The province has hired the national think tank to review the economic impact of a takeover of one of its prize companies, while bankers press to find a rival bid - possibly led by Chinese interests - to top mining giant BHP Billiton Ltd. 's $38.6-billion (U.S) hostile offer.
The key issue for the conference board will be how global potash prices will be affected by a potential new owner of Saskatoon-based Potash Corp., the world's largest fertilizer firm. Saskatchewan's fortunes are closely tied to the crop nutrient since it's home to half of the world's potash resources, and represents about 30 per cent of global production.
The province is hoping any new owner of Potash Corp. will help keep prices strong, in turn helping it earn higher revenues through royalties and tax revenues.
"For me that's a really important issue: How to protect Saskatchewan's interests when it comes to the best price possible," said Glen Hodgson, the conference board's chief economist who will be working on the review. "That is arguably the trickiest issue."
The review won't include recommendations, but will instead outline risks and opportunities of a bid, based on various scenarios. The province is expected to use the information, due at the end of this month, to determine if it supports a takeover, and whether new legislation needs to be put in place to ensure its interests are protected. While the province doesn't have the power to stop a bid, it can influence Ottawa's decision on whether or not to approve a takeover based on its "net benefit" to Canada.
"We have to find the balance between the importance of protecting (our) interests … and our desire to have a very dynamic growing economy as we do, and one that has a good business climate," Saskatchewan Premier Brad Wall said in an interview.
Saskatchewan already has legislation in place to ensure Potash Corp.'s head office and many of its key managers remain in the province.
In a 2008 report on corporate takeovers and the so-called "hollowing out" of Canada, the conference board said the effects are often "positive" for shareholders and either "mildly positive or neutral" for operations, capital, people and communities.
When it comes to takeovers by state-owned companies, the 2008 report warned additional regulation may be needed "since they may cross the line between commercial and political actions, and make decisions that are not driven by commercial considerations."
"Canadians are right to pay attention to the possibility of M&As [mergers and acquisitions]by state-owned industries," the report said.
Saskatchewan officials expressed concern this week that a state-owned company - with a goal of securing food and fertilizer for its population - would overproduce and drive down the price of potash. That would result in lower revenues for the province.
"It's a thorny issue because, frankly, you don't want to discriminate against any foreign investors across the board," Mr. Hodgson said.
Potash Corp. has rejected BHP's all-cash offer of $130 (U.S.) per share as too low, and said it's in discussions with other potential bidders. Chinese state-owned companies are considered the best bet for a possible rival bid, given their financial heft and need to increase crop yields to feed a growing population. Any bid is expected to include a consortium of companies that would help China's chances of getting necessary approvals from Ottawa.

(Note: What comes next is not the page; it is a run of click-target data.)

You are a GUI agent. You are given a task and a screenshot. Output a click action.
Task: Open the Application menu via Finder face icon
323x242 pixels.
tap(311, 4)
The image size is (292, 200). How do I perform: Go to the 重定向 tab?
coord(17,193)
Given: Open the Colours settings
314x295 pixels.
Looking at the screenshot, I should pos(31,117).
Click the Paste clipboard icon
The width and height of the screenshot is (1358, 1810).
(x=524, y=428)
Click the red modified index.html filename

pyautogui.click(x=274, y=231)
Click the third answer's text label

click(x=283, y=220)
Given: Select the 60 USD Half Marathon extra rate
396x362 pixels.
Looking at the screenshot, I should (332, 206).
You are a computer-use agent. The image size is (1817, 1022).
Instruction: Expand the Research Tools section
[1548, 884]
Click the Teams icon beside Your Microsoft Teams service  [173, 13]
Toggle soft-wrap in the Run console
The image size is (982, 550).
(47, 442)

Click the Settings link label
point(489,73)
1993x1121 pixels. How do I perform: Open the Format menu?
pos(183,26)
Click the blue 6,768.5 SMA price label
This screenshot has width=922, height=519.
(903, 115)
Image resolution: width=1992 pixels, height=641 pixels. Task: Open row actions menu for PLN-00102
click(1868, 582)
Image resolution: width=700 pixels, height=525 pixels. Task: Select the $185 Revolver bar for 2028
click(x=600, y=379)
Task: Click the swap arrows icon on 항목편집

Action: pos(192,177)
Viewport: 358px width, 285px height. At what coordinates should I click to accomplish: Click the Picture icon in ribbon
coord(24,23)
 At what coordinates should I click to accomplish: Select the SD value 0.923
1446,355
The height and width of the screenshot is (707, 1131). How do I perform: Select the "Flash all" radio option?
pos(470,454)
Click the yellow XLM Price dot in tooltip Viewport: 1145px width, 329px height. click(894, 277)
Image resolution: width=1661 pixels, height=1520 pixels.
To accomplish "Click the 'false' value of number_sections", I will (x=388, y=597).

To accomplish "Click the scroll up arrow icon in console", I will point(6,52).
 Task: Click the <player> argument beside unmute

New light was shed on the efforts to accomplish that Thursday, when Alberta's provincial investment manager said it has been approached by several parties who have urged it to help buttress a competing Chinese bid for Potash Corp.
"A number of intermediaries are doing the rounds of the pension funds, trying to assess their interest in being part of a group to work with Chinese entities to take this over," Leo de Bever, president of Alberta Investment Management Corp., said in an interview.
"The idea would be the Chinese on their own wouldn't be able to make this call because there would be opposition to that. But if we had Canadian pension funds involved, it would be a lot better."
Mr. de Bever said the discussions were preliminary, and that neither a price nor a lead bidder were disclosed, despite the interest by entities such as Sinochem Group, which owns Chinese fertilizer assets. He did not disclose which "intermediaries" have approached Aimco, which has so far rejected the entreaties.
"Basically my answer was that the economics don't make a whole lot of sense to us. Our assessment is that the current price that you'd have to pay is high."